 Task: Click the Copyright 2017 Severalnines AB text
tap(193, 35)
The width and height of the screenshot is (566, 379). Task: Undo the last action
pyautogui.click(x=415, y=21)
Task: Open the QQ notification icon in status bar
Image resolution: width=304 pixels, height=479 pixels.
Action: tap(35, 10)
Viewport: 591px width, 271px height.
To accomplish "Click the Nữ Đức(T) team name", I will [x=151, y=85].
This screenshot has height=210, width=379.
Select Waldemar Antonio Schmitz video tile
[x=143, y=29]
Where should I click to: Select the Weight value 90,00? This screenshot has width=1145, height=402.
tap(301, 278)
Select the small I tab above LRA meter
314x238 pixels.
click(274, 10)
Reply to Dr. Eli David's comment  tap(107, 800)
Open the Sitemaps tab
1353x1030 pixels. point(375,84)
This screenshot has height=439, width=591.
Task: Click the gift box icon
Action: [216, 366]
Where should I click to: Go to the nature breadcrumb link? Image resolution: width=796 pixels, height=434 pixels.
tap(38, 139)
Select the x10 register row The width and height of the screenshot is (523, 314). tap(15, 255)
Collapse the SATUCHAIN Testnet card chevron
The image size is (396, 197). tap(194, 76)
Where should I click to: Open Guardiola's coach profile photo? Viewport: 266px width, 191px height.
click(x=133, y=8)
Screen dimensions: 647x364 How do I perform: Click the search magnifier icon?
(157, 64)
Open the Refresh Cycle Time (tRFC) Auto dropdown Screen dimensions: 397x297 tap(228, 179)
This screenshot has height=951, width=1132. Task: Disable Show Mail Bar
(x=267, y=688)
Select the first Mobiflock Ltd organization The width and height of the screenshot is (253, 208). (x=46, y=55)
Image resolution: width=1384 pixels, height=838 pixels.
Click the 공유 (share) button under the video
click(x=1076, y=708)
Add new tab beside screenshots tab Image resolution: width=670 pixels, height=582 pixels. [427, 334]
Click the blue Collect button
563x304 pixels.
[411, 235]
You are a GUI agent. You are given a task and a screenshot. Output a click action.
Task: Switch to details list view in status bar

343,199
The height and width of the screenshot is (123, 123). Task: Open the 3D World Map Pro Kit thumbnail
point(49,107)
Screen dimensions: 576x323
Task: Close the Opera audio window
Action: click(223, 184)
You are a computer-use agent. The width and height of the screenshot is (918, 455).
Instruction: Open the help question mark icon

--*--

**Exercise instructions**
Rewrite the entries above, changing "Where should I click to" to "Where do I click to" wherever it occurs and leaving everything else unchanged.

**Reply to the task**
 Task: Click the Copyright 2017 Severalnines AB text
tap(193, 35)
The width and height of the screenshot is (566, 379). Task: Undo the last action
pyautogui.click(x=415, y=21)
Task: Open the QQ notification icon in status bar
Image resolution: width=304 pixels, height=479 pixels.
Action: tap(35, 10)
Viewport: 591px width, 271px height.
To accomplish "Click the Nữ Đức(T) team name", I will [x=151, y=85].
This screenshot has height=210, width=379.
Select Waldemar Antonio Schmitz video tile
[x=143, y=29]
Where do I click to: Select the Weight value 90,00? This screenshot has width=1145, height=402.
tap(301, 278)
Select the small I tab above LRA meter
314x238 pixels.
click(274, 10)
Reply to Dr. Eli David's comment  tap(107, 800)
Open the Sitemaps tab
1353x1030 pixels. point(375,84)
This screenshot has height=439, width=591.
Task: Click the gift box icon
Action: [216, 366]
Where do I click to: Go to the nature breadcrumb link? Image resolution: width=796 pixels, height=434 pixels.
tap(38, 139)
Select the x10 register row The width and height of the screenshot is (523, 314). tap(15, 255)
Collapse the SATUCHAIN Testnet card chevron
The image size is (396, 197). tap(194, 76)
Where do I click to: Open Guardiola's coach profile photo? Viewport: 266px width, 191px height.
click(x=133, y=8)
Screen dimensions: 647x364 How do I perform: Click the search magnifier icon?
(157, 64)
Open the Refresh Cycle Time (tRFC) Auto dropdown Screen dimensions: 397x297 tap(228, 179)
This screenshot has height=951, width=1132. Task: Disable Show Mail Bar
(x=267, y=688)
Select the first Mobiflock Ltd organization The width and height of the screenshot is (253, 208). (x=46, y=55)
Image resolution: width=1384 pixels, height=838 pixels.
Click the 공유 (share) button under the video
click(x=1076, y=708)
Add new tab beside screenshots tab Image resolution: width=670 pixels, height=582 pixels. [427, 334]
Click the blue Collect button
563x304 pixels.
[411, 235]
You are a GUI agent. You are given a task and a screenshot. Output a click action.
Task: Switch to details list view in status bar

343,199
The height and width of the screenshot is (123, 123). Task: Open the 3D World Map Pro Kit thumbnail
point(49,107)
Screen dimensions: 576x323
Task: Close the Opera audio window
Action: click(223, 184)
You are a computer-use agent. The width and height of the screenshot is (918, 455).
Instruction: Open the help question mark icon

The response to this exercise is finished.